Eu desperto e relembro o que Dan recomendara, eu não
deveria me mover ou tentar me levantar. Embora minha cabeça não esteja tão mais
pesada e dolorida, apesar de minha mente ainda parecer enevoada, e eu não esteja
mais deitada, e sim sentada novamente no banco do carro, acho melhor obedecer a
ele.
Ele surge ao meu lado, abrindo a porta do carro. Ao ver
que meus olhos estão abertos, Dan me levanta e me ajuda a andar, mais me
carregando, como fizera antes. Ele me ajuda a sair, e não evito imaginar que
ele me carregaria nos braços se eu não estivesse desperta, e me reprovo inconscientemente por não
ter fingido, embora acredite que ele perceberia a diferença.
Meus
pés tocam o chão e eles estão protegidos por uma das minhas sandálias que eu
costumava usar em casa. Reparo na minha roupa, e com espanto me
deparo com um dos meus vestidos de verão, coberta por um casaco desconhecido, sem
saber que fim havia tomado o meu pijama.
No entanto, meu olhar tenta fazer um reconhecimento da
área, enquanto sou conduzida por Dan. Seu carro é esporte, parecendo importado,
e tão escuro que quase se confunde com a escuridão ao redor. Olho para a rua, e
ela parece fazer parte de um bairro residencial, com algumas casas esparsas.
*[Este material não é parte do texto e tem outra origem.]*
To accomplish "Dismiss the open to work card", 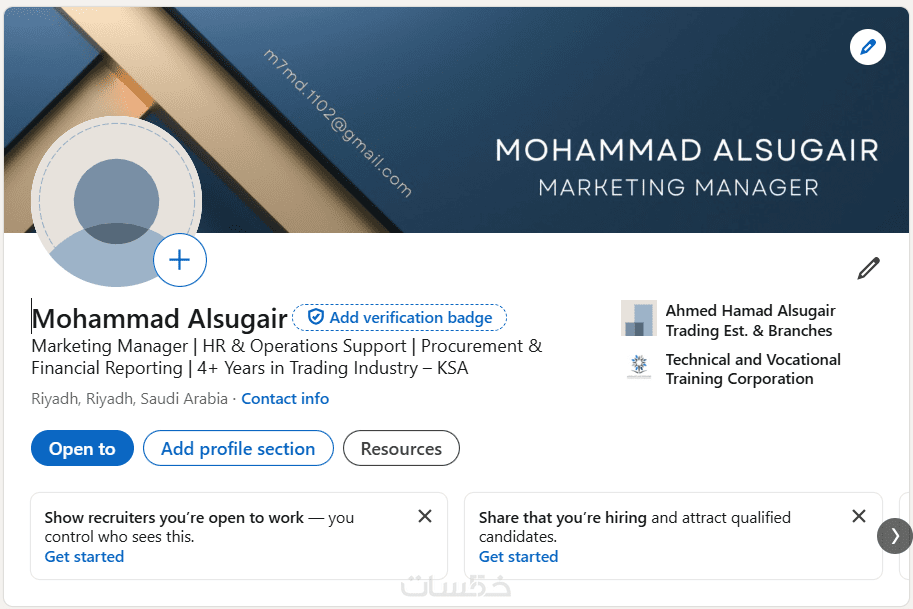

Esforço-me para ver se reconheço o local, mas em vão. Começo a acreditar que nem
no mesmo Estado estamos.
Dan pára em frente à porta de uma pequena casa, mas que
parece aconchegante, impedindo que eu continue a tentar reconhecer onde
estamos. Ele gira a chave na fechadura, e liga a luz, me adentrando numa pequena
sala de estar quase receptiva, mobiliada com uma televisão e um conjunto de
sofás ao redor de um centro de mesa com um vaso de flores já murchas.
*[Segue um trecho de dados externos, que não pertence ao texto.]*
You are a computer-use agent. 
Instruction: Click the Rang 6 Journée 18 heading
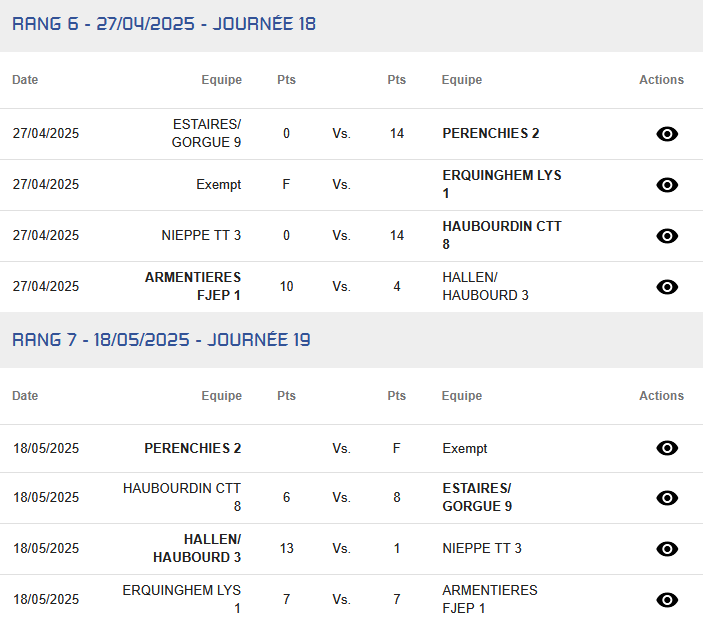164,24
A sala se separa da cozinha americana por um balcão, na
qual eu consigo divisar uma geladeira pequena, um fogão, um microondas, além de
uma pia e armários. Ele me conduz por um corredor no qual há três portas, duas
entreabertas, uma parecendo um banheiro e a outra um quarto. Dan me leva até
a porta que permanece fechada, ao lado da porta do quarto, e logo me vejo num pequeno,
mas aconchegante cômodo, mobiliado com uma cama de solteiro, uma cômoda com
espelho e uma estante.
Há um toque quase feminino no quarto, pelo menos ele
parece mais arrumado do que o restante da casa, e me pergunto se e há quanto
tempo Dan planejava me trazer aqui.
Ele
retira com gentileza o meu casaco, e me segurando com um braço, puxa a colcha
da cama com o outro, deitando-me e cobrindo-me com ela. Eu me sinto mais sonolenta quando minha
cabeça encosta no travesseiro. Dan dá um sorriso torto quando começo a fechar
os olhos novamente, e o vejo pegar a caixa da seringas. E antes que eu possa
reagir, o que não tenho certeza de que faria, visto que já começava a gostar da
sensação que esse líquido transparente me causa quando circula no meu corpo,
inebriando meu cérebro, percebo que é uma seringa com um líquido diferente. E
enquanto Dan o injeta em minha circulação, e coloca o chumaço de algodão para
conter o sangramento, diz:
__Está
na hora de acordar, bela adormecida.